[PROBLEM DESCRIPTION] Type each record below again, with the same words.

[Stored items]
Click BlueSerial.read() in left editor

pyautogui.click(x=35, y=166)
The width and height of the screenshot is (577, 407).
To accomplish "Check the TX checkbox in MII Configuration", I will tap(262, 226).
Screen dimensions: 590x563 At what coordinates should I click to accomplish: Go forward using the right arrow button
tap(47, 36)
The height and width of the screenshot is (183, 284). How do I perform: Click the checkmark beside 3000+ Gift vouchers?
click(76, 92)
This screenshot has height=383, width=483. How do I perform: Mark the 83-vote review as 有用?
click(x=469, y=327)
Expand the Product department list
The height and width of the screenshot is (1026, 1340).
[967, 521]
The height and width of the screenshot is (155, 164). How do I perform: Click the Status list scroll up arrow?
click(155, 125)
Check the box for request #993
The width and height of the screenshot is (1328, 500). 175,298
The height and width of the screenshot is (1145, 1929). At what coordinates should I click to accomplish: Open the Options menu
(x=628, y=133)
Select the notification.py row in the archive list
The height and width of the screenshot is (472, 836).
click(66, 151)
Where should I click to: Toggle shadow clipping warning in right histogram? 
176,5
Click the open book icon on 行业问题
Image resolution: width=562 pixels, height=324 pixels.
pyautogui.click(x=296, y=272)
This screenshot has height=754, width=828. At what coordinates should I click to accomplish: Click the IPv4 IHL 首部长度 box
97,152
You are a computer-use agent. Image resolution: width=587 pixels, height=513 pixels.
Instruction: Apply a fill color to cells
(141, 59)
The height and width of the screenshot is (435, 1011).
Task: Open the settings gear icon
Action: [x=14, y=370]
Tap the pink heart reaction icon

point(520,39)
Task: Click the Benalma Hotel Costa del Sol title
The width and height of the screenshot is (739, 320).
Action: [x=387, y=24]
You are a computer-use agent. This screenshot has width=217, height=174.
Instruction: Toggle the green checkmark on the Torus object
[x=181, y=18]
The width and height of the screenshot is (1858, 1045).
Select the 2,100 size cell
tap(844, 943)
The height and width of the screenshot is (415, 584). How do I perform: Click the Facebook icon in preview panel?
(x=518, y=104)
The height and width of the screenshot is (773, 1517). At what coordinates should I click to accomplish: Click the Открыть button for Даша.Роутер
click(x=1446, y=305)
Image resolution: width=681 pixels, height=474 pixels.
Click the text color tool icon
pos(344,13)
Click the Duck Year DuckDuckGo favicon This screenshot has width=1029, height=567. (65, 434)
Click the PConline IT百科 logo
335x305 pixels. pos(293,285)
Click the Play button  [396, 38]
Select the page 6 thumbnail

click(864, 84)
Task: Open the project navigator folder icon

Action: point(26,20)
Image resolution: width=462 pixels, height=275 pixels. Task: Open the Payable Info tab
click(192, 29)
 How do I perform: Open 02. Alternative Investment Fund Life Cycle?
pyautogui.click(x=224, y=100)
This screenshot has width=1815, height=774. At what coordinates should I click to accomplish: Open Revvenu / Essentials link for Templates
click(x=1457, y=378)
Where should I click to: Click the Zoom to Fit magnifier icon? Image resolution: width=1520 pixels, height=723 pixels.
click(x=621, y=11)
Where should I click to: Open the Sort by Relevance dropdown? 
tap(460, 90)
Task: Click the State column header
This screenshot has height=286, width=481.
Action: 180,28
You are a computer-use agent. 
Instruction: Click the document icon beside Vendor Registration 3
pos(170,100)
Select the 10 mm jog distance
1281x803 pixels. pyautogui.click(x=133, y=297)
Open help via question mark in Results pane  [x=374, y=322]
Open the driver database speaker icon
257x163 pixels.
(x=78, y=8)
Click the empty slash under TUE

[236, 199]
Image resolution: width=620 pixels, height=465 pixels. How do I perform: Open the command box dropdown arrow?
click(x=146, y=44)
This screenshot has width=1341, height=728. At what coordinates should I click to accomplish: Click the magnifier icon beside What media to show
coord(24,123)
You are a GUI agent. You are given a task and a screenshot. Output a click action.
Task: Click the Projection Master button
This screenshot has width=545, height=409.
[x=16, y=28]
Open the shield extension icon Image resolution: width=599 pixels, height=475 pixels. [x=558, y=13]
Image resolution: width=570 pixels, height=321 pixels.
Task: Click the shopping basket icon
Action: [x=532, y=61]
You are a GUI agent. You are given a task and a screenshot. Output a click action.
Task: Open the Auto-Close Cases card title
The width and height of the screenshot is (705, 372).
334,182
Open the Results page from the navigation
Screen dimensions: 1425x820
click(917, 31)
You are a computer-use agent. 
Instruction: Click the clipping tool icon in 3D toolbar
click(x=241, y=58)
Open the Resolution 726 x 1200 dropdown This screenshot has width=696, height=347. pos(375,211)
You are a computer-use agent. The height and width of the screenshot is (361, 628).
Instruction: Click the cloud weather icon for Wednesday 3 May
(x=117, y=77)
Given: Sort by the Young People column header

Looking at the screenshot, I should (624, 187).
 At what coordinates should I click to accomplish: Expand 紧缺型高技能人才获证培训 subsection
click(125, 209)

[RESPONSE AREA]
Click BlueSerial.read() in left editor

pyautogui.click(x=35, y=166)
The width and height of the screenshot is (577, 407).
To accomplish "Check the TX checkbox in MII Configuration", I will tap(262, 226).
Screen dimensions: 590x563 At what coordinates should I click to accomplish: Go forward using the right arrow button
tap(47, 36)
The height and width of the screenshot is (183, 284). How do I perform: Click the checkmark beside 3000+ Gift vouchers?
click(76, 92)
This screenshot has height=383, width=483. How do I perform: Mark the 83-vote review as 有用?
click(x=469, y=327)
Expand the Product department list
The height and width of the screenshot is (1026, 1340).
[967, 521]
The height and width of the screenshot is (155, 164). How do I perform: Click the Status list scroll up arrow?
click(155, 125)
Check the box for request #993
The width and height of the screenshot is (1328, 500). 175,298
The height and width of the screenshot is (1145, 1929). At what coordinates should I click to accomplish: Open the Options menu
(x=628, y=133)
Select the notification.py row in the archive list
The height and width of the screenshot is (472, 836).
click(66, 151)
Where should I click to: Toggle shadow clipping warning in right histogram? 
176,5
Click the open book icon on 行业问题
Image resolution: width=562 pixels, height=324 pixels.
pyautogui.click(x=296, y=272)
This screenshot has height=754, width=828. At what coordinates should I click to accomplish: Click the IPv4 IHL 首部长度 box
97,152
You are a computer-use agent. Image resolution: width=587 pixels, height=513 pixels.
Instruction: Apply a fill color to cells
(141, 59)
The height and width of the screenshot is (435, 1011).
Task: Open the settings gear icon
Action: [x=14, y=370]
Tap the pink heart reaction icon

point(520,39)
Task: Click the Benalma Hotel Costa del Sol title
The width and height of the screenshot is (739, 320).
Action: [x=387, y=24]
You are a computer-use agent. This screenshot has width=217, height=174.
Instruction: Toggle the green checkmark on the Torus object
[x=181, y=18]
The width and height of the screenshot is (1858, 1045).
Select the 2,100 size cell
tap(844, 943)
The height and width of the screenshot is (415, 584). How do I perform: Click the Facebook icon in preview panel?
(x=518, y=104)
The height and width of the screenshot is (773, 1517). At what coordinates should I click to accomplish: Click the Открыть button for Даша.Роутер
click(x=1446, y=305)
Image resolution: width=681 pixels, height=474 pixels.
Click the text color tool icon
pos(344,13)
Click the Duck Year DuckDuckGo favicon This screenshot has width=1029, height=567. (65, 434)
Click the PConline IT百科 logo
335x305 pixels. pos(293,285)
Click the Play button  [396, 38]
Select the page 6 thumbnail

click(864, 84)
Task: Open the project navigator folder icon

Action: point(26,20)
Image resolution: width=462 pixels, height=275 pixels. Task: Open the Payable Info tab
click(192, 29)
 How do I perform: Open 02. Alternative Investment Fund Life Cycle?
pyautogui.click(x=224, y=100)
This screenshot has width=1815, height=774. At what coordinates should I click to accomplish: Open Revvenu / Essentials link for Templates
click(x=1457, y=378)
Where should I click to: Click the Zoom to Fit magnifier icon? Image resolution: width=1520 pixels, height=723 pixels.
click(x=621, y=11)
Where should I click to: Open the Sort by Relevance dropdown? 
tap(460, 90)
Task: Click the State column header
This screenshot has height=286, width=481.
Action: 180,28
You are a computer-use agent. 
Instruction: Click the document icon beside Vendor Registration 3
pos(170,100)
Select the 10 mm jog distance
1281x803 pixels. pyautogui.click(x=133, y=297)
Open help via question mark in Results pane  [x=374, y=322]
Open the driver database speaker icon
257x163 pixels.
(x=78, y=8)
Click the empty slash under TUE

[236, 199]
Image resolution: width=620 pixels, height=465 pixels. How do I perform: Open the command box dropdown arrow?
click(x=146, y=44)
This screenshot has width=1341, height=728. At what coordinates should I click to accomplish: Click the magnifier icon beside What media to show
coord(24,123)
You are a GUI agent. You are given a task and a screenshot. Output a click action.
Task: Click the Projection Master button
This screenshot has width=545, height=409.
[x=16, y=28]
Open the shield extension icon Image resolution: width=599 pixels, height=475 pixels. [x=558, y=13]
Image resolution: width=570 pixels, height=321 pixels.
Task: Click the shopping basket icon
Action: [x=532, y=61]
You are a GUI agent. You are given a task and a screenshot. Output a click action.
Task: Open the Auto-Close Cases card title
The width and height of the screenshot is (705, 372).
334,182
Open the Results page from the navigation
Screen dimensions: 1425x820
click(917, 31)
You are a computer-use agent. 
Instruction: Click the clipping tool icon in 3D toolbar
click(x=241, y=58)
Open the Resolution 726 x 1200 dropdown This screenshot has width=696, height=347. pos(375,211)
You are a computer-use agent. The height and width of the screenshot is (361, 628).
Instruction: Click the cloud weather icon for Wednesday 3 May
(x=117, y=77)
Given: Sort by the Young People column header

Looking at the screenshot, I should (624, 187).
 At what coordinates should I click to accomplish: Expand 紧缺型高技能人才获证培训 subsection
click(125, 209)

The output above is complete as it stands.